Porterfield noted during the meeting that the families each had extenuating circumstances that led them to lose their homes.
Resident Marc LaCroix, whose proposed deal to purchase his family’s home at 1040 Wendell Avenue for $16,999 was not passed by the council, said he was disheartened to see the property sale fail to be passed by the council on Monday.
“You have to consider people Mr. Polimeni and the rest of the city council,” he said during the meeting. “You may not have those extenuating circumstances and you may have never been there or felt it, but consider people and have a heart. There’s an underbelly in this world, but people are trying to do the right thing. We were scrambling, scrambling and we got the money to pay everything back, plus whatever they added on.”
Farley said on Tuesday that the sale of the properties would be a win-win for the city, with residents paying their back taxes while remaining in their homes.
“I think any decision that you make on the council, we want to consider all of the implications,” he said. “In this one here, the first thing that we said is that the city has to be made completely whole. The research will show you that a lot of times the city will foreclose on a property and end up losing money, even after the point of sale. So even if we kept this on a fiscal responsibility lens, this is clearly the right thing to do there.”
Farley noted that during the council’s town hall meeting regarding the city’s affordable housing crisis at the Schenectady Boys & Girls Club on Dec. 1, that residents were sounding the alarm regarding the scarcity of housing in the city.
“If the city is going to be made whole and residents who are members of pretty vulnerable populations are going to be in their homes and the property stays on the city tax roll, I don’t think anything is perfect, but not just my opinion but the research will show that’s clearly the right decision to make,” Farley said.
Schenectady Mayor Gary McCarthy said the city has a past practice of not selling property back to a homeowner who has defaulted and gone into foreclosure, but that the proposed sales would direct the properties to family members who would potentially be able to pay city property taxes.

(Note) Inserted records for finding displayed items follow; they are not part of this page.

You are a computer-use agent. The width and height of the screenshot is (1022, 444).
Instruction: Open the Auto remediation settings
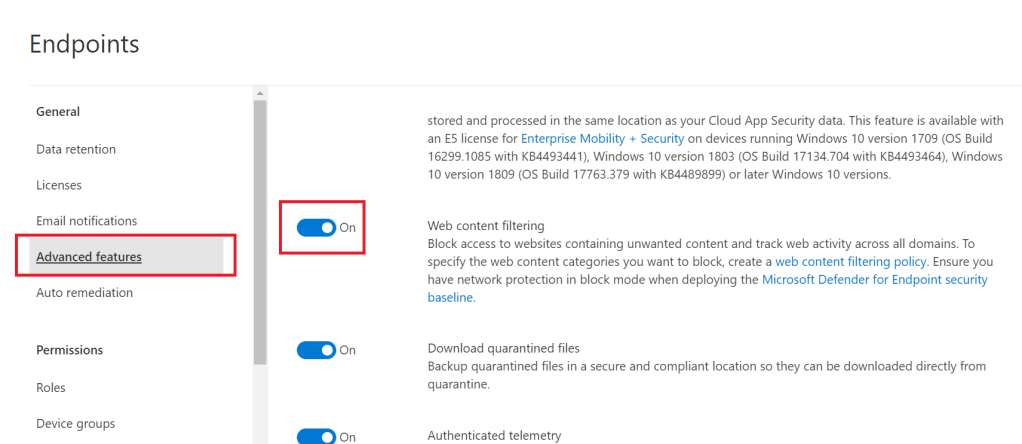pos(84,293)
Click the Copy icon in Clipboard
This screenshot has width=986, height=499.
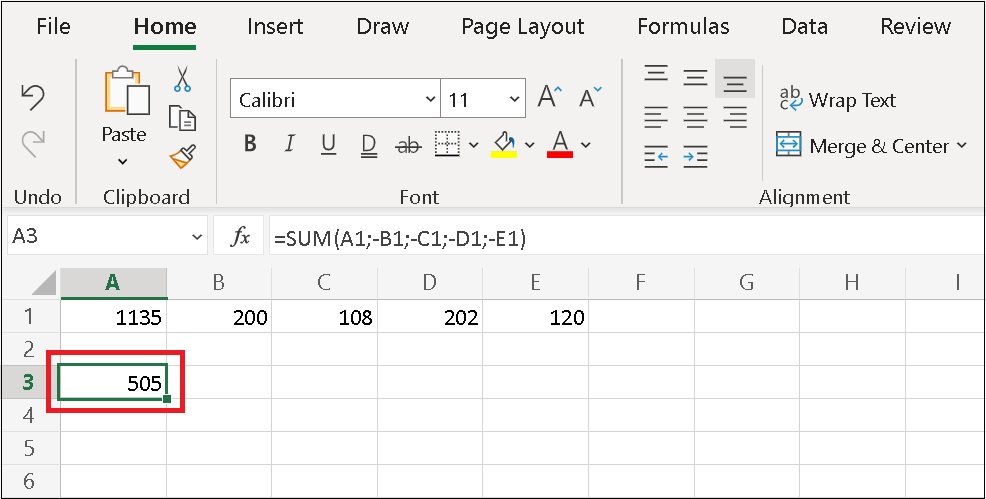click(182, 118)
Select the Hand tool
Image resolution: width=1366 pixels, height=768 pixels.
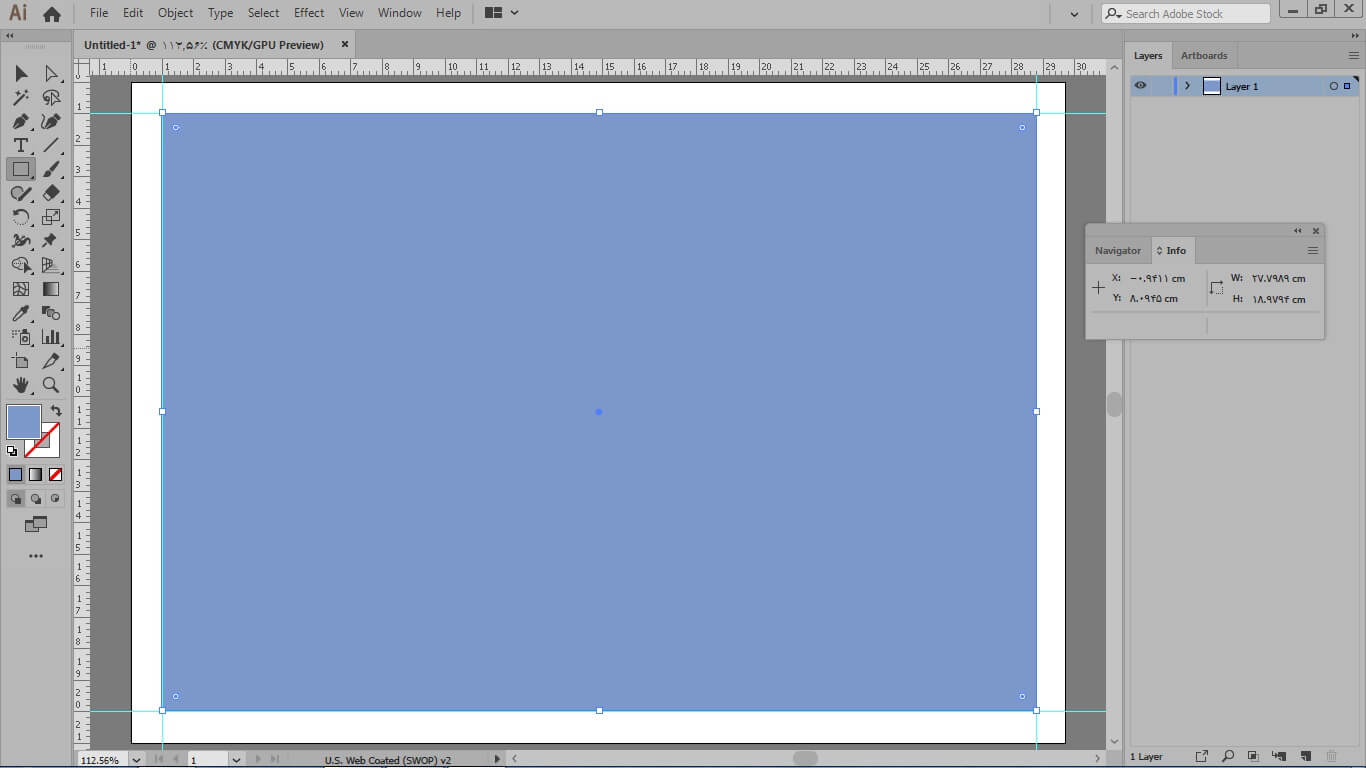pyautogui.click(x=20, y=385)
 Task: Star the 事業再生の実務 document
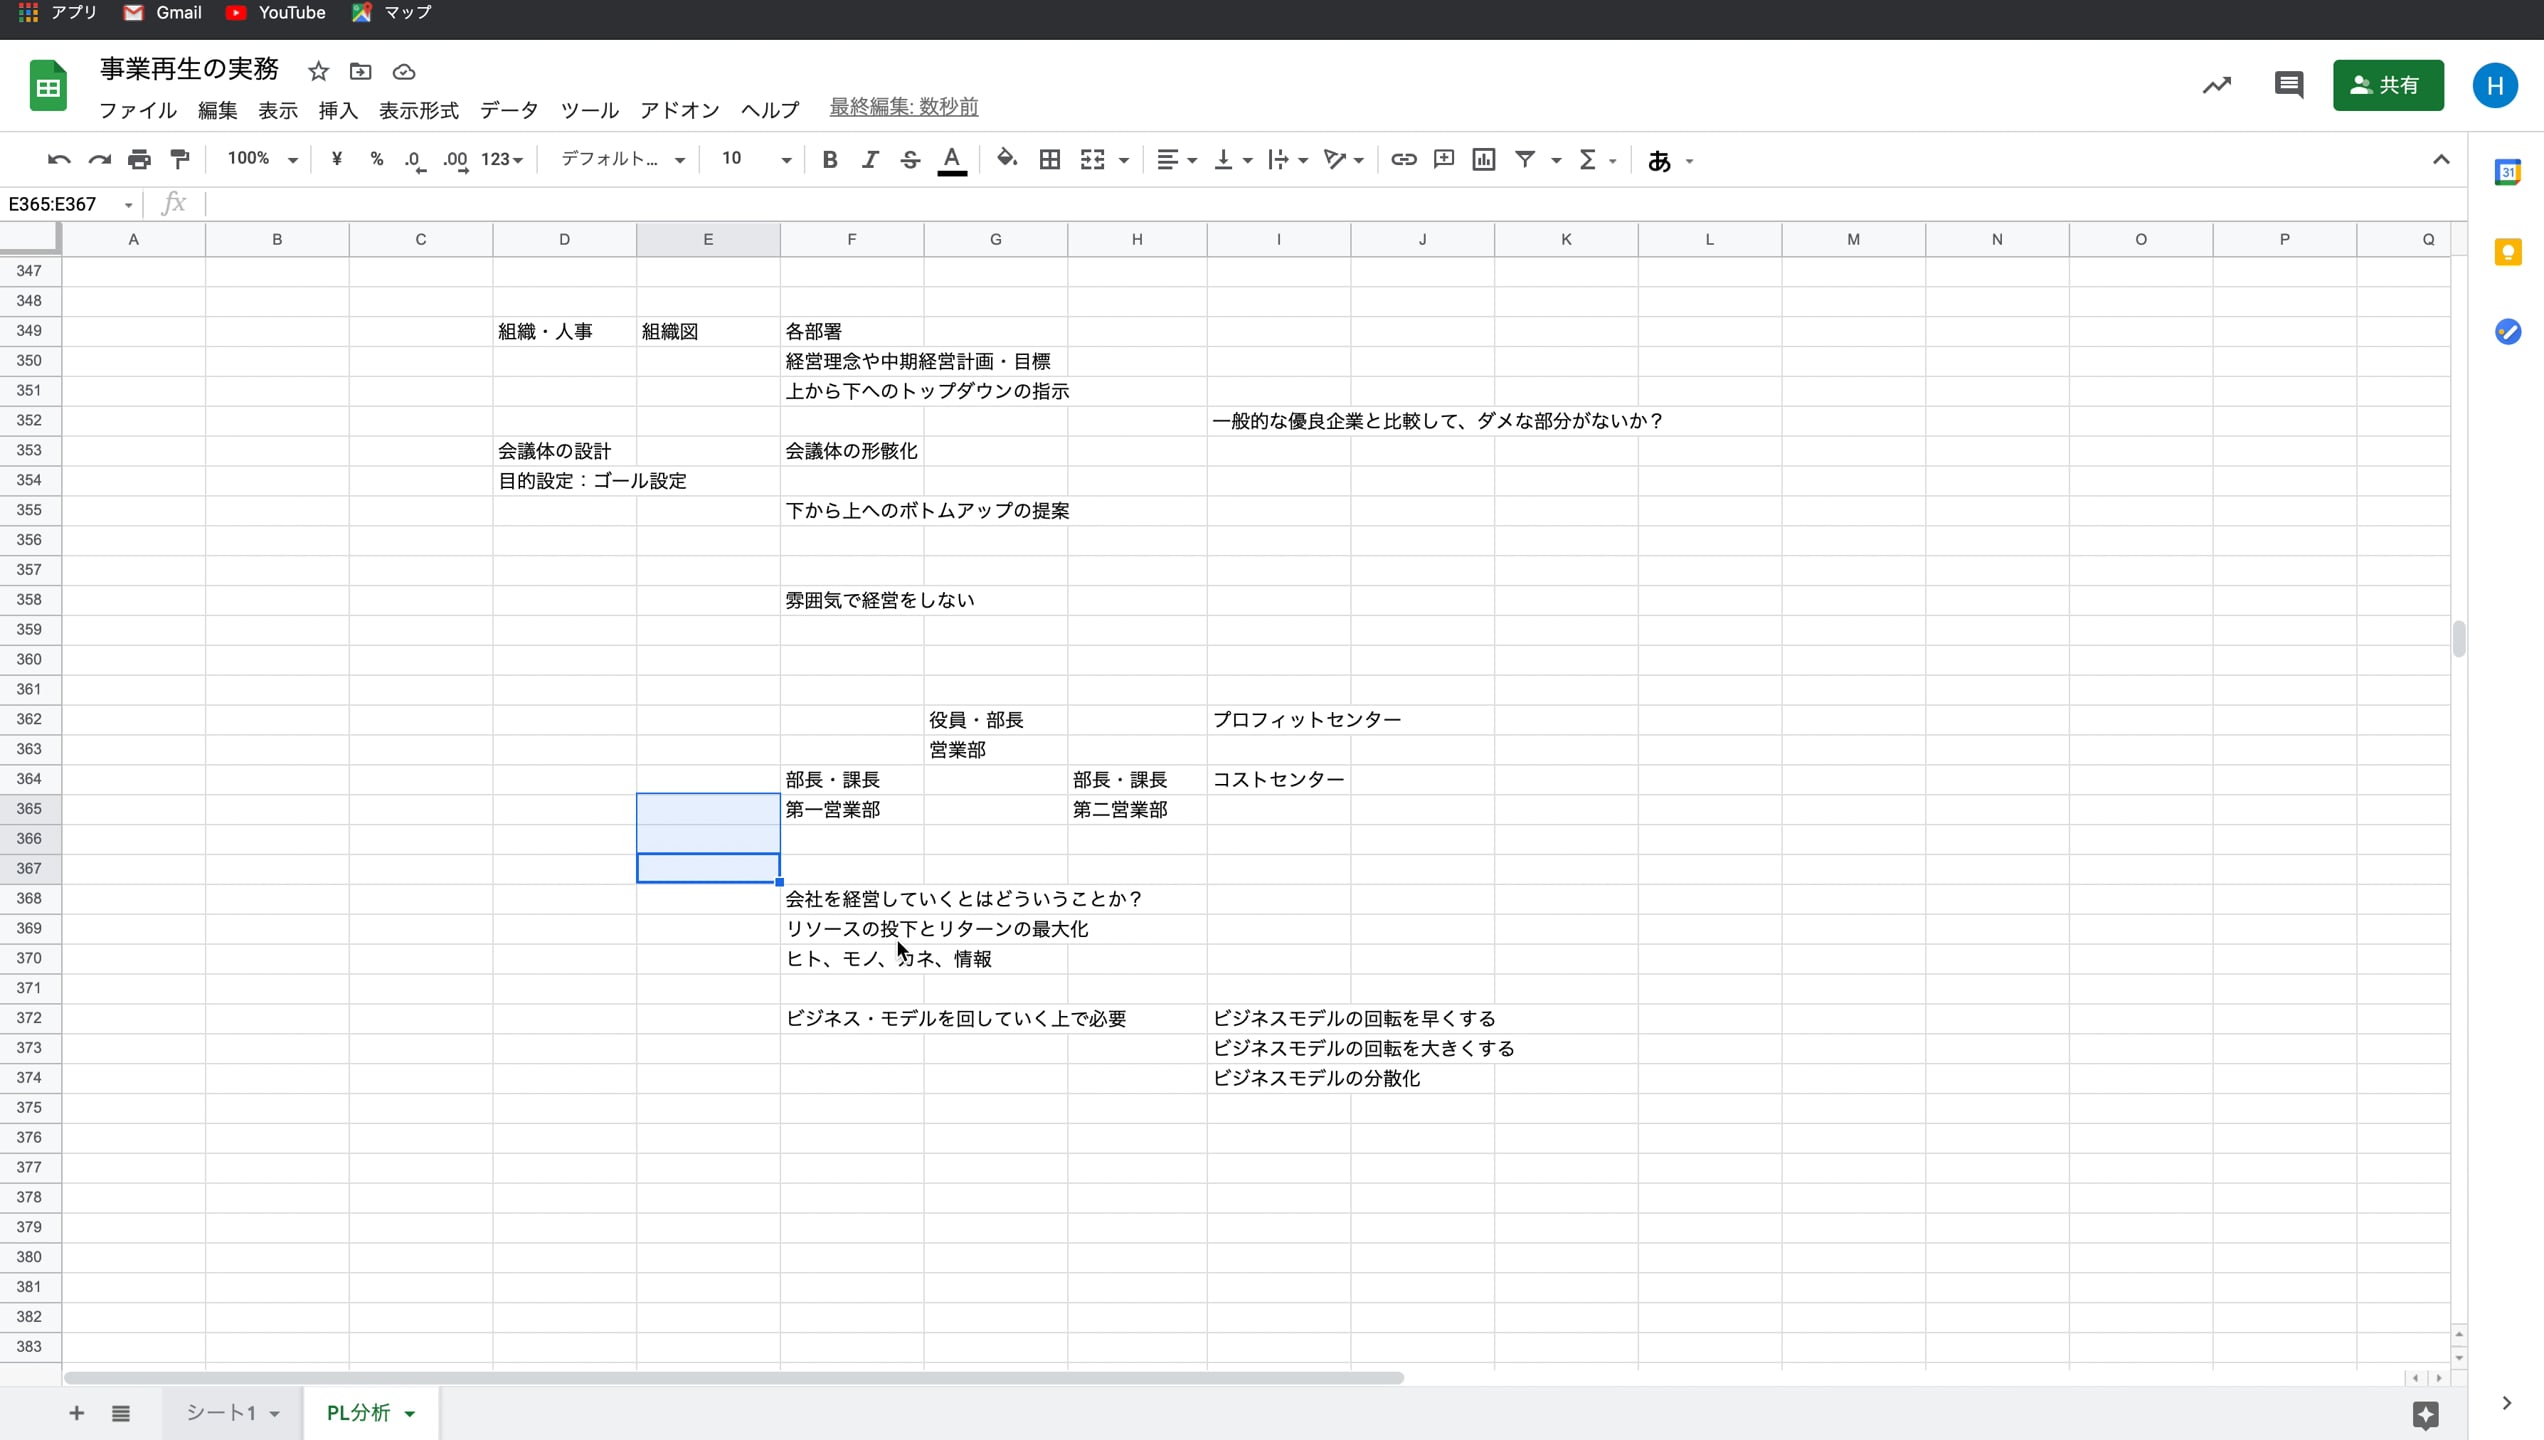click(318, 71)
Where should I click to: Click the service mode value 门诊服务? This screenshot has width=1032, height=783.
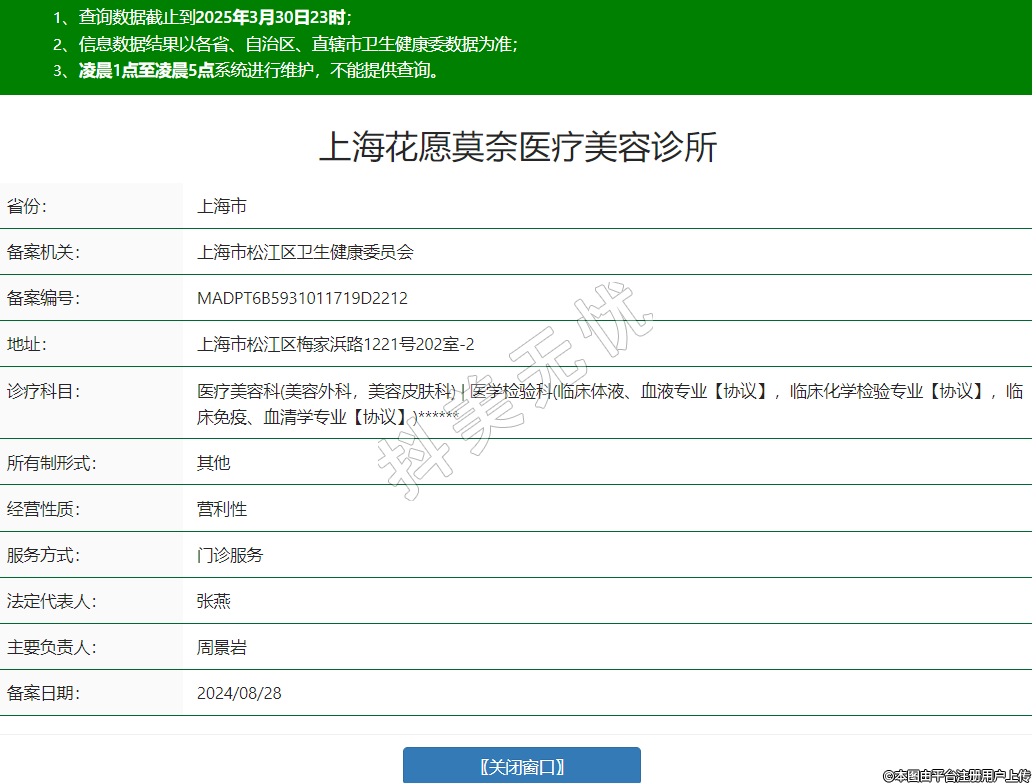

“These are hardship cases where there are stories behind it, where we’re foreclosing and selling properties,” he said. “I don’t want to be in the real estate business. So any time we can turn these over and get them back on the tax rolls and get them privately-owned, that’s our goal. It’s not a perfect process. We want people to pay their taxes.”
During Monday’s meeting, the council did not pass the proposed sale of 405 Eleventh St. for $26,148, 874 Emmett St. for $55,324, 1005 Congress St. for $25,777 or 1038 Glenwood Blvd. for $35,500, with the latter proposed sale including a clause requiring that the purchaser pay $500 at closing for building, electrical, plumbing and other applicable permits and that the property be completely rehabilitated within six months of the purchase.
Polimeni said on Tuesday that he wants to see the council adopt a foreclosed property sale policy before he would vote for any future land deals.
“It’s not that I don’t have a heart, we have to do what’s in the best interest of the city and for every single taxpayer and the city’s finances,” he said. “Of course I have a heart. I don’t want anybody evicted from their home. But the reality is we all have a duty to pay our taxes.”